Organiser des séances de méditation de pleine conscience, installer un babyfoot dans la salle de repos, faire venir un masseur sur le lieu de travail, nommer un chief happiness officer, etc., sont autant de bonnes idées qui ne doivent pas masquer une nécessaire et profonde remise en question de nos représentations.

https://pxhere.com/en/photo/929493

Une mutation épistémologique : accepter l’incertitude ouvre la possibilité de la stratégie

En acceptant l’incertitude, le désordre, l’entropie comme étant la règle, nous quittons la vision cartésienne d’un monde prévisible, contrôlable, maîtrisable.

Entrées fournies:
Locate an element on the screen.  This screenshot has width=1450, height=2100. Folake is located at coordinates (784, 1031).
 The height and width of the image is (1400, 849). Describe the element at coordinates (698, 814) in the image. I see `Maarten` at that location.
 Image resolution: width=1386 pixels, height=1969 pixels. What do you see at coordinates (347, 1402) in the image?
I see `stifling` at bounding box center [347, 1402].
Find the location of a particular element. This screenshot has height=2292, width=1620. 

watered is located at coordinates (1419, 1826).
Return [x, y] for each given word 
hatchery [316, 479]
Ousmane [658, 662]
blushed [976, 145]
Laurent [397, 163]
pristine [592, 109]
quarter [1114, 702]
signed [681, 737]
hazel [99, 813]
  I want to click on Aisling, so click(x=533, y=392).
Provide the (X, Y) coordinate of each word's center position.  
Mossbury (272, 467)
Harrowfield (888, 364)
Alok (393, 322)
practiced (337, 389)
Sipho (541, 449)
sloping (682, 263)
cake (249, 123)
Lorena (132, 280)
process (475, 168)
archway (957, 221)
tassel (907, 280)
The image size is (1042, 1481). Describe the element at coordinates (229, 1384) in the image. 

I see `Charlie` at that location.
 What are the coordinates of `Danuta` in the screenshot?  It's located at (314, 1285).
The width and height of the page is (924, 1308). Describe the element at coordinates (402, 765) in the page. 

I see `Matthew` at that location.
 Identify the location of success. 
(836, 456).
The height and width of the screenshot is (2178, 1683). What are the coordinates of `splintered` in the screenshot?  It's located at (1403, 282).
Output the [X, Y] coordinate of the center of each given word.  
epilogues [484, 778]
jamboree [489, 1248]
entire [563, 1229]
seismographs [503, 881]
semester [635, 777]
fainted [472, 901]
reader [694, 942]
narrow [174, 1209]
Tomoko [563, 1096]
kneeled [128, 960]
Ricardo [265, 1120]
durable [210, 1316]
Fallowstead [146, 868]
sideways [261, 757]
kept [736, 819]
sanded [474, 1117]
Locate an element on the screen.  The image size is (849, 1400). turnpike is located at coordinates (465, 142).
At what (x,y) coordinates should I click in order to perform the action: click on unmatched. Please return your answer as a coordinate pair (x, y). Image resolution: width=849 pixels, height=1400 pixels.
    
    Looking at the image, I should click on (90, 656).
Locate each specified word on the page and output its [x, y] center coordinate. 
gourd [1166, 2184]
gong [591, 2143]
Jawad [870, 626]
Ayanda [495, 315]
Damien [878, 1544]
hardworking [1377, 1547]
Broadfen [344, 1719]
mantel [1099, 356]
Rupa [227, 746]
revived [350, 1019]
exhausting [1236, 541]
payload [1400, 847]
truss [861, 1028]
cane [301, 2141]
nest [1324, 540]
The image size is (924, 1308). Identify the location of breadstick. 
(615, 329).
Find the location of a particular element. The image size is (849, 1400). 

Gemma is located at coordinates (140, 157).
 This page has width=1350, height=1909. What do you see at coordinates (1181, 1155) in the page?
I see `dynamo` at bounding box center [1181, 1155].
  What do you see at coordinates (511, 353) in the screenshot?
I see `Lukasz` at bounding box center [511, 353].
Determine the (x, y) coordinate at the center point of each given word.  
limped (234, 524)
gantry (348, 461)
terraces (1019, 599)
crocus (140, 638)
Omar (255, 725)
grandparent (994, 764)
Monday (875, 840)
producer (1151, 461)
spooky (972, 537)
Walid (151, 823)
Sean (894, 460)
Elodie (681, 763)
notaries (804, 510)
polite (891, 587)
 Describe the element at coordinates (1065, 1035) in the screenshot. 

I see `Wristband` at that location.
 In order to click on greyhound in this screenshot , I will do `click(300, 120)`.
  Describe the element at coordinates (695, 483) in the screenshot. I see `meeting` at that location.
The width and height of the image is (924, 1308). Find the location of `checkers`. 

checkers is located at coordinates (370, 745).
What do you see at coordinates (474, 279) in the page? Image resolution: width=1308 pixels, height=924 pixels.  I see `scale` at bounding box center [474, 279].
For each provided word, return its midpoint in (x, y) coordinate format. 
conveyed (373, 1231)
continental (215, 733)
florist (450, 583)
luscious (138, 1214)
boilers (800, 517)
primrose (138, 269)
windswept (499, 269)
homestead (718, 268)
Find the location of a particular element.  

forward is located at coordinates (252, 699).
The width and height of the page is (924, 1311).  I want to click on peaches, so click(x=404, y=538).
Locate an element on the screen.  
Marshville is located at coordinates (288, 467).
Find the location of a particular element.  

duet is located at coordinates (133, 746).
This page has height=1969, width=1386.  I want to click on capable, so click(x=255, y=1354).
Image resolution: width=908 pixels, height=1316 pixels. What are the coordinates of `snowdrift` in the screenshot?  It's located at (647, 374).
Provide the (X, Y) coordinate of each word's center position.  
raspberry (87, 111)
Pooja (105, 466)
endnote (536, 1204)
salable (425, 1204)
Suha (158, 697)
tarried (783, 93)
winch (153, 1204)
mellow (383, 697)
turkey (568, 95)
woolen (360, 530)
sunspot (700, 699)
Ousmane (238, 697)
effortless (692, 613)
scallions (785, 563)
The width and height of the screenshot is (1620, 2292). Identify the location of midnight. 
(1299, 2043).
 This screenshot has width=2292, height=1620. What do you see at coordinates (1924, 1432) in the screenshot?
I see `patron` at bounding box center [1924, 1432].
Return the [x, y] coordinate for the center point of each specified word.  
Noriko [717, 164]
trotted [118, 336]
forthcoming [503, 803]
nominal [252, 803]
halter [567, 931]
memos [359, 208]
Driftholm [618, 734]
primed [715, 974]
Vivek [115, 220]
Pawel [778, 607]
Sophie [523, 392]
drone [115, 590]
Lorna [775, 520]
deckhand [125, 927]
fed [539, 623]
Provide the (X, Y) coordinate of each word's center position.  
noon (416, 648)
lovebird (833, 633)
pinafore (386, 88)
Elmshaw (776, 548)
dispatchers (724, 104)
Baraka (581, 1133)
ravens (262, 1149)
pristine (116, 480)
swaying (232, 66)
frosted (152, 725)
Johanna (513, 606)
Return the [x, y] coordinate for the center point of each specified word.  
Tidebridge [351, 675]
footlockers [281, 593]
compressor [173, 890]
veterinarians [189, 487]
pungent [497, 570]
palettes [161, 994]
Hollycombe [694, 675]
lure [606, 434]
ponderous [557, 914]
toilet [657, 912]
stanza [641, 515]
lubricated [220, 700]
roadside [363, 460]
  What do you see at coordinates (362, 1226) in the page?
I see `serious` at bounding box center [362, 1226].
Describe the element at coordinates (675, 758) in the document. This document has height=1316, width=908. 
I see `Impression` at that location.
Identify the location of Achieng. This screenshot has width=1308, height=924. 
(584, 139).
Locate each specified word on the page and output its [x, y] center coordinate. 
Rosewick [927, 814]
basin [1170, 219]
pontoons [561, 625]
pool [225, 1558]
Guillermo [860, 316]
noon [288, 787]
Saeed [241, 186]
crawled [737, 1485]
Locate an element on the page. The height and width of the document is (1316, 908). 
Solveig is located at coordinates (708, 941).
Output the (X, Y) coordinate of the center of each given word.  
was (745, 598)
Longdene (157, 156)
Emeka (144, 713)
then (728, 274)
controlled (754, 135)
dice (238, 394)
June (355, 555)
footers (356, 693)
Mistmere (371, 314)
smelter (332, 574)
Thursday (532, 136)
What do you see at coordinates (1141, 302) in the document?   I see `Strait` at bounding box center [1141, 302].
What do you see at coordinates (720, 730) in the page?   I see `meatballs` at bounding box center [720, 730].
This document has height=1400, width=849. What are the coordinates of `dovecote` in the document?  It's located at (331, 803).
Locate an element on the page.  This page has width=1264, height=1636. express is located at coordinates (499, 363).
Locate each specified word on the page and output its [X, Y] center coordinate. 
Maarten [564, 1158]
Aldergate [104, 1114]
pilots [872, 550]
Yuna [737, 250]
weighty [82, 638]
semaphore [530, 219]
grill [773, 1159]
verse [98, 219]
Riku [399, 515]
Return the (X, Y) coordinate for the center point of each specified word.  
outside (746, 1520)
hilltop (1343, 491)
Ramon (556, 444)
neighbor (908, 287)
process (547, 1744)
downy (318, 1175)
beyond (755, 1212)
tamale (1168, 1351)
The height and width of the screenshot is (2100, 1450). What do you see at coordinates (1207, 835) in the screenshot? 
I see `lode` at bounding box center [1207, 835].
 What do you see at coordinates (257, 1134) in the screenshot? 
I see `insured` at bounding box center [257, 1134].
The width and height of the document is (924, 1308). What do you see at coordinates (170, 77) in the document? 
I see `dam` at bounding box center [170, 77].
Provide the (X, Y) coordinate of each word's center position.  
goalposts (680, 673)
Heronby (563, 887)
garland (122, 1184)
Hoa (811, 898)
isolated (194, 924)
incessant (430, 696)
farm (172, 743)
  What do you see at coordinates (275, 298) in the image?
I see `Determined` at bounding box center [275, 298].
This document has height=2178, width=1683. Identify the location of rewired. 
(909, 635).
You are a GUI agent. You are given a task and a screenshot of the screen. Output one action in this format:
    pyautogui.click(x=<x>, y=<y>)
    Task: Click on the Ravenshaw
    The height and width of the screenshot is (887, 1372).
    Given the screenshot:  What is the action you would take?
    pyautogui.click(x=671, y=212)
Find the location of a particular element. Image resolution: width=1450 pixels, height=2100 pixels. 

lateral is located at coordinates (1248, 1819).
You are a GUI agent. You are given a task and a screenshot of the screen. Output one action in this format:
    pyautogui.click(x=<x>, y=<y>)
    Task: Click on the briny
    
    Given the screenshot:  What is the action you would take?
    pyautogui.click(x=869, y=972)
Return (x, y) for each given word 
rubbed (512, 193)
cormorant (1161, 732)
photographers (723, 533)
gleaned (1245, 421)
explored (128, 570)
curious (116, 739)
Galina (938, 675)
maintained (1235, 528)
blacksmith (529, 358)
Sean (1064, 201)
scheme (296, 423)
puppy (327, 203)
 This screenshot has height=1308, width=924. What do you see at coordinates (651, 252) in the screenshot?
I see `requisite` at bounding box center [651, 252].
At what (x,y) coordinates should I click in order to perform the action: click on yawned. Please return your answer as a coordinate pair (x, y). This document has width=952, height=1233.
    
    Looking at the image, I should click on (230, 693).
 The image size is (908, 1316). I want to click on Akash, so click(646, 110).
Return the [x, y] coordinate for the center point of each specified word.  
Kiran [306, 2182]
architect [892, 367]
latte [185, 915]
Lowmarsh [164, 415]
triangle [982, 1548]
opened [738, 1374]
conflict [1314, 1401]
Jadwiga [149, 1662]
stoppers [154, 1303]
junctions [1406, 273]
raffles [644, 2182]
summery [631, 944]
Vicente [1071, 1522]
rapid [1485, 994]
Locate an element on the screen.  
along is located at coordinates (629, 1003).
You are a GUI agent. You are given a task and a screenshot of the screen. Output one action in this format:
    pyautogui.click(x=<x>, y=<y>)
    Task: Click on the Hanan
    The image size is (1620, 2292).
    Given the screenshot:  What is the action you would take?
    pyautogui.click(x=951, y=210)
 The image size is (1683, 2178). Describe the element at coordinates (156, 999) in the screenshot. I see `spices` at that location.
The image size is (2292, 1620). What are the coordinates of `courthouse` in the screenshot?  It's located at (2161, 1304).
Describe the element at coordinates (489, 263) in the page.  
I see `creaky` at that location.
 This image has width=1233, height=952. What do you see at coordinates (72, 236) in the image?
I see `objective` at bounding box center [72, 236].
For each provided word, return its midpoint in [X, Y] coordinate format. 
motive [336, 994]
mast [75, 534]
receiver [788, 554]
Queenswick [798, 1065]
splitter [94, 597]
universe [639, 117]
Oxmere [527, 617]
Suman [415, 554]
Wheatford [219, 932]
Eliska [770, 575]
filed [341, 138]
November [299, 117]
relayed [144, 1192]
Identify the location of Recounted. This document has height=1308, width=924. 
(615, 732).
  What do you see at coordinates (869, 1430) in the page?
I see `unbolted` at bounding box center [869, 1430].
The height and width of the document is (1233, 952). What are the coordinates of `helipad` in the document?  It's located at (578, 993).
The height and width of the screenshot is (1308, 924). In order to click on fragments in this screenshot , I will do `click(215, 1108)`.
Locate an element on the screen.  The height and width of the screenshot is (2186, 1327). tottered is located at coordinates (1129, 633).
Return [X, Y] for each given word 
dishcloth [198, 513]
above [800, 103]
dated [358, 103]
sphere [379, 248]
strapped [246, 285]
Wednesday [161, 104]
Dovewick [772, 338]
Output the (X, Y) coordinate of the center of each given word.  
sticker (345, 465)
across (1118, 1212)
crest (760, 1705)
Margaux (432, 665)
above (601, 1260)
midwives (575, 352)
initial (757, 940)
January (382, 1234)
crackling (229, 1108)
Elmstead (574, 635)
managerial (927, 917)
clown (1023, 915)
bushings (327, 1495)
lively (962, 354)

Tâches à réaliser:
a. Reproduisez le passage de l'extrait depuis « Une mutation épistémologique : accepter » jusqu'à « prévisible, contrôlable, maîtrisable. ».
b. Transformez en tableau Markdown à deux colonnes, « Numéro » et « Ligne de l'entrée », les lignes des entrées allant de celle qui contient « Find the location of a particular element. Image » jusqu'à celle qui contient « triangle [982, 1548] », toutes deux comprises. Omettez les lignes vides et ne traitez que ces lignes.

Réponses aux tâches:
a.
Une mutation épistémologique : accepter l’incertitude ouvre la possibilité de la stratégie

En acceptant l’incertitude, le désordre, l’entropie comme étant la règle, nous quittons la vision cartésienne d’un monde prévisible, contrôlable, maîtrisable.

b.
| Numéro | Ligne de l'entrée |
|---|---|
| 1 | Find the location of a particular element. Image resolution: width=1450 pixels, height=2100 pixels.  |
| 2 | lateral is located at coordinates (1248, 1819). |
| 3 | You are a GUI agent. You are given a task and a screenshot of the screen. Output one action in this format: |
| 4 |     pyautogui.click(x=<x>, y=<y>) |
| 5 |     Task: Click on the briny |
| 6 |     Given the screenshot:  What is the action you would take? |
| 7 |     pyautogui.click(x=869, y=972) |
| 8 | Return (x, y) for each given word  |
| 9 | rubbed (512, 193) |
| 10 | cormorant (1161, 732) |
| 11 | photographers (723, 533) |
| 12 | gleaned (1245, 421) |
| 13 | explored (128, 570) |
| 14 | curious (116, 739) |
| 15 | Galina (938, 675) |
| 16 | maintained (1235, 528) |
| 17 | blacksmith (529, 358) |
| 18 | Sean (1064, 201) |
| 19 | scheme (296, 423) |
| 20 | puppy (327, 203) |
| 21 |  This screenshot has height=1308, width=924. What do you see at coordinates (651, 252) in the screenshot? |
| 22 | I see `requisite` at bounding box center [651, 252]. |
| 23 | At what (x,y) coordinates should I click in order to perform the action: click on yawned. Please return your answer as a coordinate pair (x, y). This document has width=952, height=1233. |
| 24 |     Looking at the image, I should click on (230, 693). |
| 25 |  The image size is (908, 1316). I want to click on Akash, so click(646, 110). |
| 26 | Return the [x, y] coordinate for the center point of each specified word.   |
| 27 | Kiran [306, 2182] |
| 28 | architect [892, 367] |
| 29 | latte [185, 915] |
| 30 | Lowmarsh [164, 415] |
| 31 | triangle [982, 1548] |